Doch Wim Wenders neigt dazu, sobald er die Wahl zwischen einer subtilen und einer offenkundigen Auflösung hat, sich für Letztere zu entscheiden. Im Film sieht das so aus: Ein Mann lernt nach dreißig Jahren seinen bis dahin abwesenden Vater kennen und ist verwirrt? Wenders lässt ihn die Wohnungseinrichtung aus dem Fenster werfen, als hätte er noch nie von Overacting gehört. Howard, der Protagonist des Films (Sam Shepard), ein einst erfolgreicher, heute verbrauchter Schauspieler, wird von seinem freizügigen Lebensstil eingeholt? Natürlich leuchten die Bettlaken rot in dem Hotel, in dem er neben drei jungen Dingern aufwacht. Jessica Lange hat als Doreen, der einstigen Geliebten Howards, einen intensiven Auftritt? Wenders muss die Intensität ruinieren, indem er sie reimen lässt: „You are a coward, Howard.“ Dann lacht sie: „Oops, das reimt sich ja.“

„Die Familie und die Liebe, die man vermisst, weil man von der Familie fortgegangen ist, sind heutzutage ein wichtiges Thema“, sagt Wenders.

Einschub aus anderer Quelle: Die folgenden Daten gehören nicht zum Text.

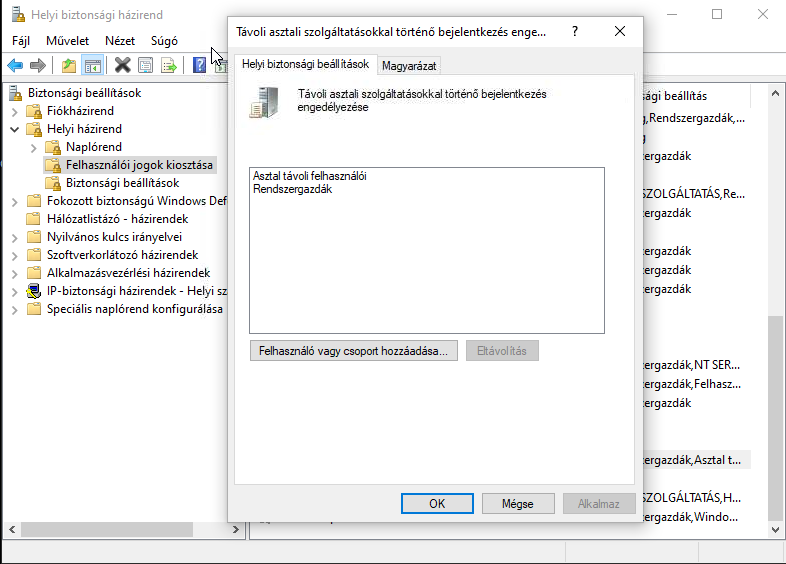
Task: Select Biztonsági beállítások under Helyi házirend
Action: (122, 183)
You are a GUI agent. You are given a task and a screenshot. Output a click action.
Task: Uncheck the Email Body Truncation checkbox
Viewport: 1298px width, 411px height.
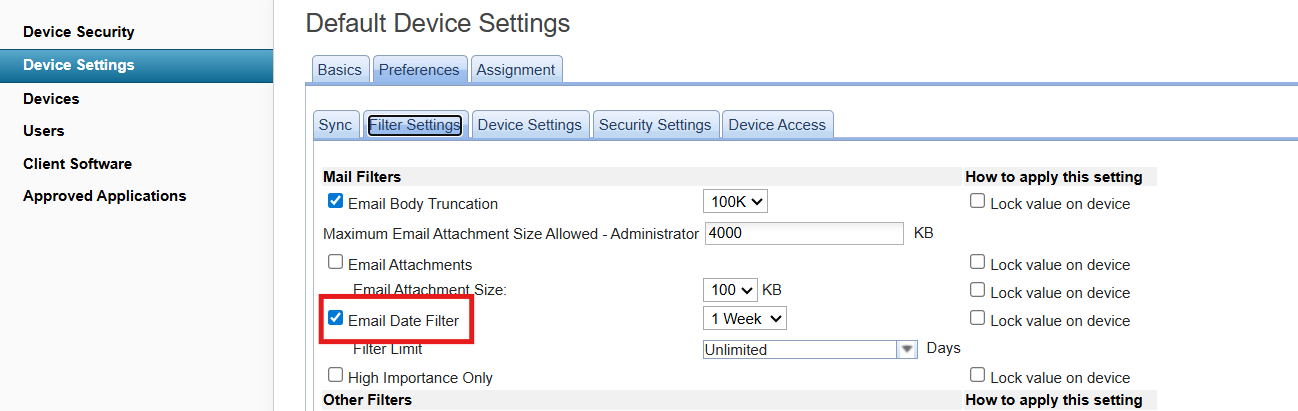336,202
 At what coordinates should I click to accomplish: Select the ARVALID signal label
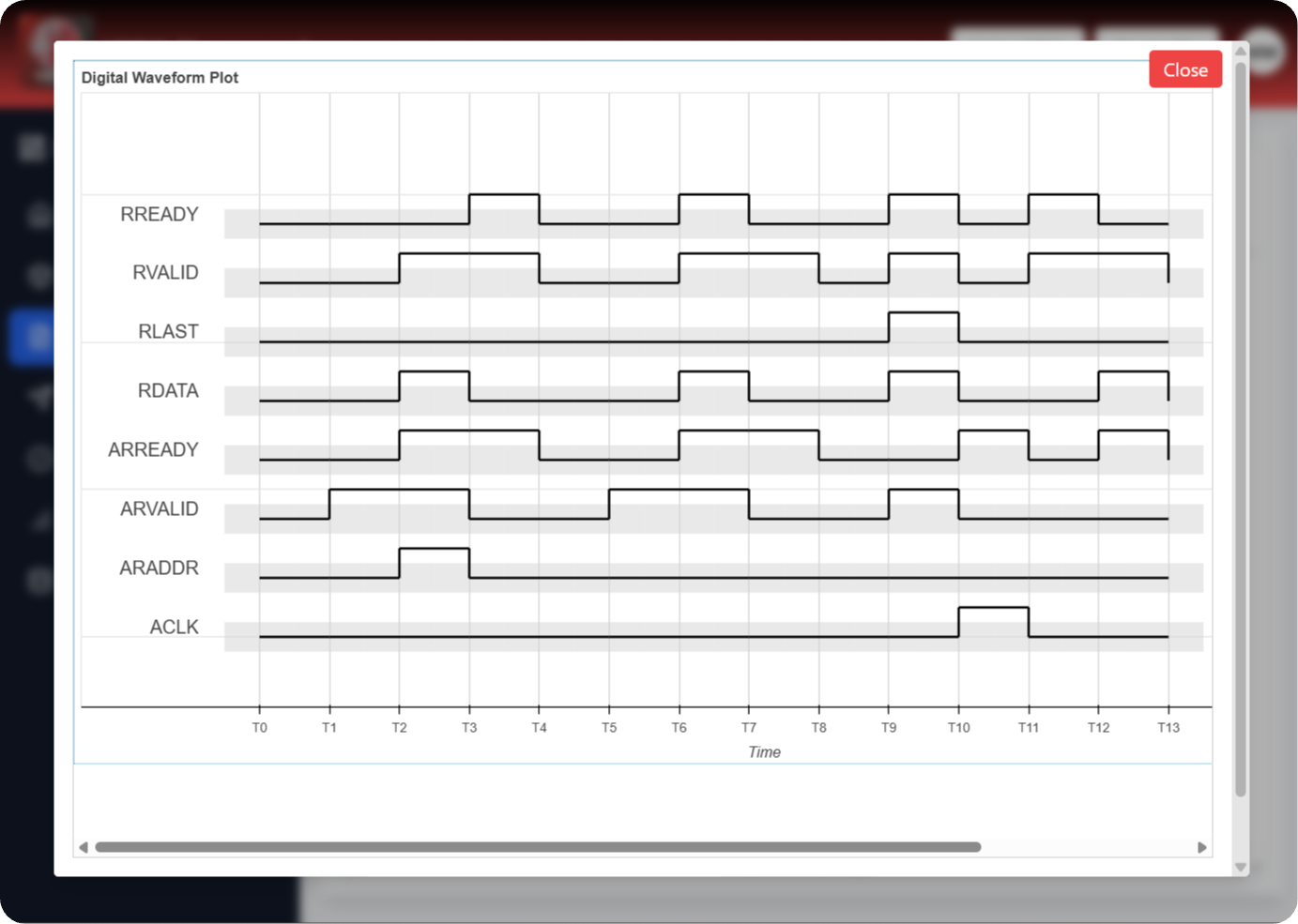(160, 508)
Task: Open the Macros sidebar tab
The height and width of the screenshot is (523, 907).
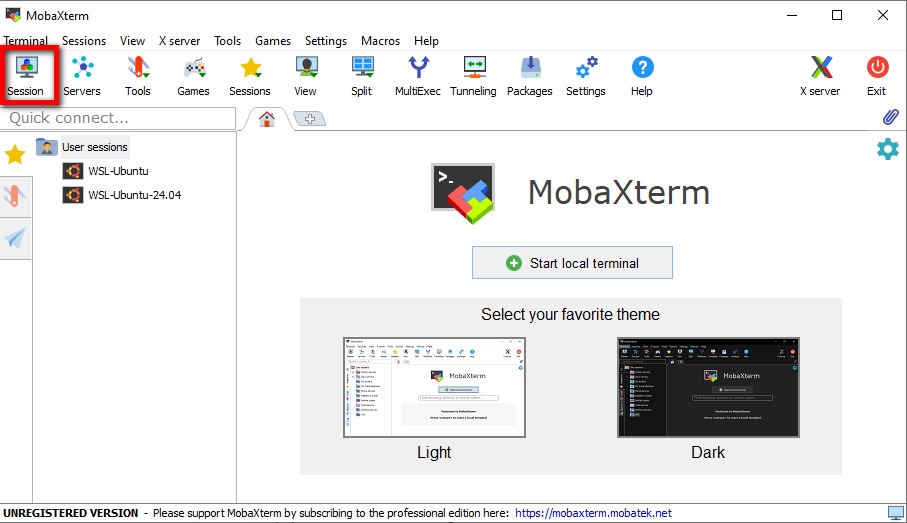Action: click(15, 238)
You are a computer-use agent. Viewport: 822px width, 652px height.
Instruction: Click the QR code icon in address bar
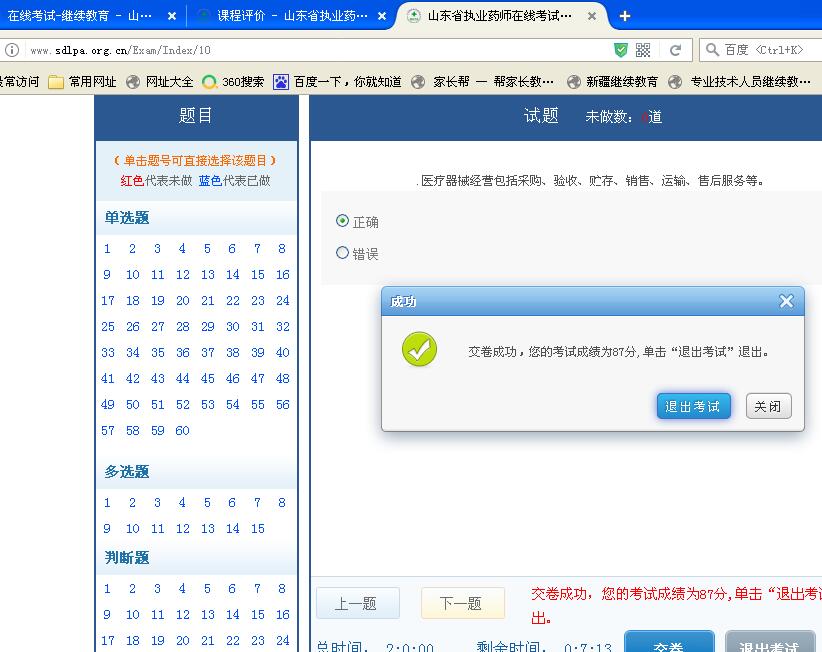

Im Mittelpunkt stehe daher die Suche nach der Heimat, nach dem Ort, dem man sich zugehörig fühlt. Das sei „das ewige Thema des klassischen Westerns“. Diesen Bezug stellt der Film her, insofern Howard als Westerndarsteller seine besten Tage hatte. „Don’t Come Knocking“ eröffnet auf einem Filmset in der Landschaft der Canyons – wenn auch nicht im Monumental Valley, denn das habe, so Wenders, „seine Seele verloren“. Eine Lagerfeuerszene wie aus der Zigarettenwerbung kann sich dieser Film trotzdem nicht versagen. Doch der Western als Referenzpunkt ist nicht ohne Tücken. Zunächst einmal aus Gründen der Plausibilität: Die Zeit, in der der Protagonist ein großer Schauspieler hätte gewesen sein können, war die Zeit der Antiwestern, die Zeit von New Hollywood. Damals wurden Filme gedreht, die von der Unmöglichkeit, eine Heimat zu finden, handelten. Alles Versöhnliche war ihnen fremd. Im Grunde gilt dies nicht nur für die Antiwestern, sondern auch für die besten Western: Deren Helden wollten Heimat nicht finden, sondern die Freiheit von Heimat genießen.

Vielleicht liegt genau hierin die Crux von „Don’t Come Knocking“: Der Film ist nicht bereit, sich harscher Schönheit und riskanter Erkenntnis anheim zu geben und feiert lieber den ausgetretenen Weg nach Hause.